— START PROVIDED DATA —

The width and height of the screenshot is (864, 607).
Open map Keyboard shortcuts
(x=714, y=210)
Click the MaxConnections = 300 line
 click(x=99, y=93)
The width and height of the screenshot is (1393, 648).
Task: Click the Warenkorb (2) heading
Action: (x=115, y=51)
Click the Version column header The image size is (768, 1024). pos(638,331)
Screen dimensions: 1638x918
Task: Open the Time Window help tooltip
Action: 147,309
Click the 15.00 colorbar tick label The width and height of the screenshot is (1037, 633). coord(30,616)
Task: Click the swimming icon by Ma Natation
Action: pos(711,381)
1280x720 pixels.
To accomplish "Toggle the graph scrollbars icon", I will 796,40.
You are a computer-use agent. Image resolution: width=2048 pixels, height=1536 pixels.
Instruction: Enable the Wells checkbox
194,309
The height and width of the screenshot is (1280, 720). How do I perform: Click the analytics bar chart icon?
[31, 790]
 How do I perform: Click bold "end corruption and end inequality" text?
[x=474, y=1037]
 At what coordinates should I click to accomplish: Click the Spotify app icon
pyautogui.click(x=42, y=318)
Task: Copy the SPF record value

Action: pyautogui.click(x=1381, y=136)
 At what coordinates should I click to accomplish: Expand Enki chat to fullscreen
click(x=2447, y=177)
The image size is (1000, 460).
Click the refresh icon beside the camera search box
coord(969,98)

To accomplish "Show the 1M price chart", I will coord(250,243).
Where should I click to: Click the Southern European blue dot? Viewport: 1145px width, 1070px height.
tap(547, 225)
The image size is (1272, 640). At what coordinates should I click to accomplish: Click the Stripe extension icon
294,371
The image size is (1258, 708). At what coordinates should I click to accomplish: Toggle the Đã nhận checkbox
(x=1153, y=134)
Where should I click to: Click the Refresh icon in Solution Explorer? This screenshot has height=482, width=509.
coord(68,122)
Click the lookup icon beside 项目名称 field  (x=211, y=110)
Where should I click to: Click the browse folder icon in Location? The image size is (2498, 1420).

— END PROVIDED DATA —

▶ _TASK TO CARRY OUT_
Format everything from the line containing "Where should I click to: Click the Southern" down to the end of the material as a JSON list of strings, with one string per line and blank lines omitted.

▶ _ANSWER TO THE TASK_
[
  "Where should I click to: Click the Southern European blue dot? Viewport: 1145px width, 1070px height.",
  "tap(547, 225)",
  "The image size is (1272, 640). At what coordinates should I click to accomplish: Click the Stripe extension icon",
  "294,371",
  "The image size is (1258, 708). At what coordinates should I click to accomplish: Toggle the Đã nhận checkbox",
  "(x=1153, y=134)",
  "Where should I click to: Click the Refresh icon in Solution Explorer? This screenshot has height=482, width=509.",
  "coord(68,122)",
  "Click the lookup icon beside 项目名称 field  (x=211, y=110)",
  "Where should I click to: Click the browse folder icon in Location? The image size is (2498, 1420)."
]